Ditch the Diet 2013 by Sharon Haywood is interesting because it talks about how the diet industry has messed with women’s sense not just of what their bodies should look like, but also what kind of relationship they might have with food, and hunger. In relation to us in good ol’ Pilipinas, it goes without saying that all these should apply, what with the industries of shakes, and delivered food, and highly specialized ways of keeping our weights in check. Lahat naman ito mahal, lahat pang-may-pera rin lang. Which points as well to the fact that these diets are fads for the rich.
And so for the Pinay who is tied to a diet, or who thinks this is the end-all and be-all:
Endangered Bodies is an international local-global initiative, launched by the international Endangered Species summits in March 2011. We challenge all those merchants of body hatred who turn girls and women against their own bodies.
There is a growing movement of girls, women and men who reject the horrors of body uniformity and cherish instead the variety of body shapes, sizes, colours, ages of us all. We are determined to change the visual landscape so it reflects all of us from New York to Nairobi, from Shanghai to Lima, from Delhi to Bangkok, from London to Tehran, from everywhere you are to everywhere we are.
This one’s via the London Endangered Bodies campaign, SpeakOut:
A SpeakOut is a gathering of people in a safe environment, where they are able to raise their voice to articulate their experiences of a situation, and, equally importantly, listen to the voices of others.

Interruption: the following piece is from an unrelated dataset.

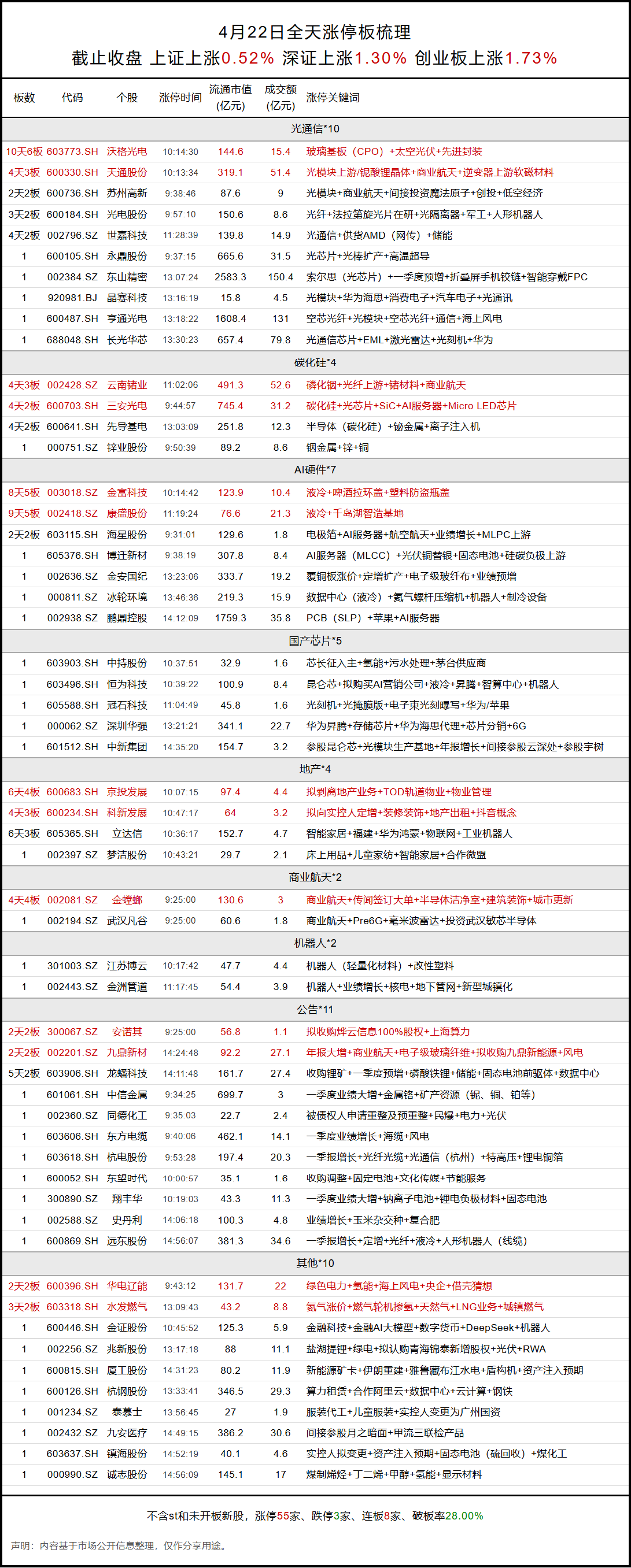
Task: Click the stock name 东山精密
Action: coord(127,277)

We are proposing a SpeakOut about dieting because it is time that we recognize that dieting is not a trivial issue. We need to articulate boldly, honestly, and angrily, the way dieting diminishes people, limits their possibilities of becoming who they could be, and causes millions of people deep anguish every day.
They’re right, we have to talk about dieting, and what this means for us in third world Philippines. If there’s anything I learned from Haywood’s essay, it’s really that dieting is an industry too, and is not just about us deciding on drinking pills, or eating certain kinds of food, or buying certain shakes. The diet industry also makes us feel bad about our bodies, when it says that it will give us the “new us!” if not the “best that we can be!” owing to the fact that “the best” is undoubtedly a particular look, a particular weight.
And too, as Haywood quotes:
“If dieting worked, why would we need to do it more than once?” — Susie Orbach, author of On Eating.